> [How to complete this task]
In the entries that follow, which lines hold the string "agent"? List them.

=== Available data ===

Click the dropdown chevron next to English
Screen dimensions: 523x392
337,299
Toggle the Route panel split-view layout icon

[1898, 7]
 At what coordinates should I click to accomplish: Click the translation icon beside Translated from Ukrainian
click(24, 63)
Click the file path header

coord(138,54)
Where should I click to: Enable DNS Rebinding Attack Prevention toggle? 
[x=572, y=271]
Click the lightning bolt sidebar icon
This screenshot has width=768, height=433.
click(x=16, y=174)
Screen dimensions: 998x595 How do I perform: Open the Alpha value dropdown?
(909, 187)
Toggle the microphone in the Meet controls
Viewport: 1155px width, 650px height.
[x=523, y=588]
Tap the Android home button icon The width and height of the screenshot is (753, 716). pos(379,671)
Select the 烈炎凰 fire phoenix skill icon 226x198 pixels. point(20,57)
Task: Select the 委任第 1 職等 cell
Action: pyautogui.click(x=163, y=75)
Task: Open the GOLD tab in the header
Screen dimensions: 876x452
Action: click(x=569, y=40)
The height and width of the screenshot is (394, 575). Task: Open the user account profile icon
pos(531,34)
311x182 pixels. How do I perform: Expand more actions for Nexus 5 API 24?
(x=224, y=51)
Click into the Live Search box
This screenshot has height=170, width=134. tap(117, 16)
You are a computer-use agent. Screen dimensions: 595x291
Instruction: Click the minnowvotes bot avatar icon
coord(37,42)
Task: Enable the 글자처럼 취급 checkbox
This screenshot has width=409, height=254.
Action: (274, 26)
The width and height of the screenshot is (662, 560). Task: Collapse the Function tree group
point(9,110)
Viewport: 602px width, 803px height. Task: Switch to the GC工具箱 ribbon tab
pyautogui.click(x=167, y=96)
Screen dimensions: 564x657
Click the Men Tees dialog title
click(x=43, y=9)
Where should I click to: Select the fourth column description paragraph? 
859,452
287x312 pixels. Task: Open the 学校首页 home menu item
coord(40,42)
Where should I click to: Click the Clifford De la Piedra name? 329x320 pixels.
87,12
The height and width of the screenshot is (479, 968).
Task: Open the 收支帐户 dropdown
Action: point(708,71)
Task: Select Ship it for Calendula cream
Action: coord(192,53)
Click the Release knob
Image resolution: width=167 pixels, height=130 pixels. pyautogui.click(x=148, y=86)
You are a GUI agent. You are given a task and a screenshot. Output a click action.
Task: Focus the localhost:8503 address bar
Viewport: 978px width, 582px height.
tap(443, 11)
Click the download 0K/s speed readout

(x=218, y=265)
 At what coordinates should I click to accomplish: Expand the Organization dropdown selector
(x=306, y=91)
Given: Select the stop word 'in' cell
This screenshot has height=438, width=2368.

===

> [Written answer]
You are a computer-use agent. Screen dimensions: 595x291
You are a GUI agent. You are given a task and a screenshot. Output a click action.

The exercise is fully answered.